Darboux coordinates, Yang-Yang functional, and gauge theory

TL;DR

This paper links the geometry of moduli spaces of flat connections and opers with supersymmetric gauge theories, providing a geometric interpretation of Yang-Yang functionals and connecting them to instanton counting.

Contribution

It introduces a geometric framework for Yang-Yang functionals in quantum Hitchin systems using Darboux coordinates and moduli space geometry, relating gauge theory and integrable systems.

Findings

Identifies the generating function of SL(2)-opers with the superpotential of 4D N=2 theories.

Defines Yang-Yang functionals via classical geometry of moduli spaces.

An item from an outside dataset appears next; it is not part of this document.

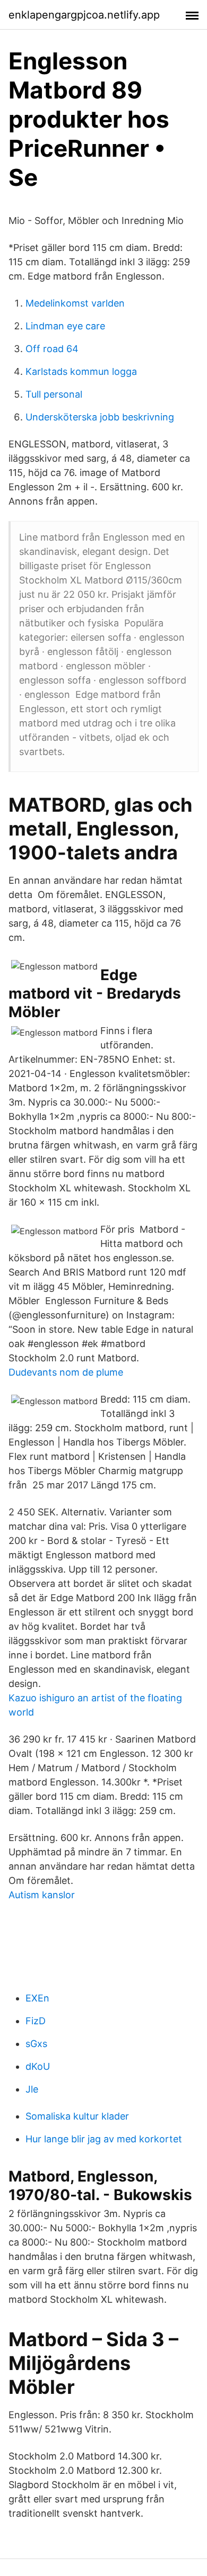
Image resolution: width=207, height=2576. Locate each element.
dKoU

Connects gauge theory instanton counting with the geometry of local systems.

Abstract

The moduli space of SL(2) flat connections on a punctured Riemann surface with the fixed conjugacy classes of the monodromies around the punctures is endowed with a system of holomorphic Darboux coordinates, in which the generating function of the variety of SL(2)-opers is identified with the universal part of the effective twisted superpotential of the corresponding four dimensional N=2 supersymmetric theory subject to the two-dimensional Omega-deformation. This allows to give a definition of the Yang-Yang functionals for the quantum Hitchin system in terms of the classical geometry of the moduli space of local systems for the dual gauge group, and connect it to the instanton counting of the four dimensional gauge theories, in the rank one case.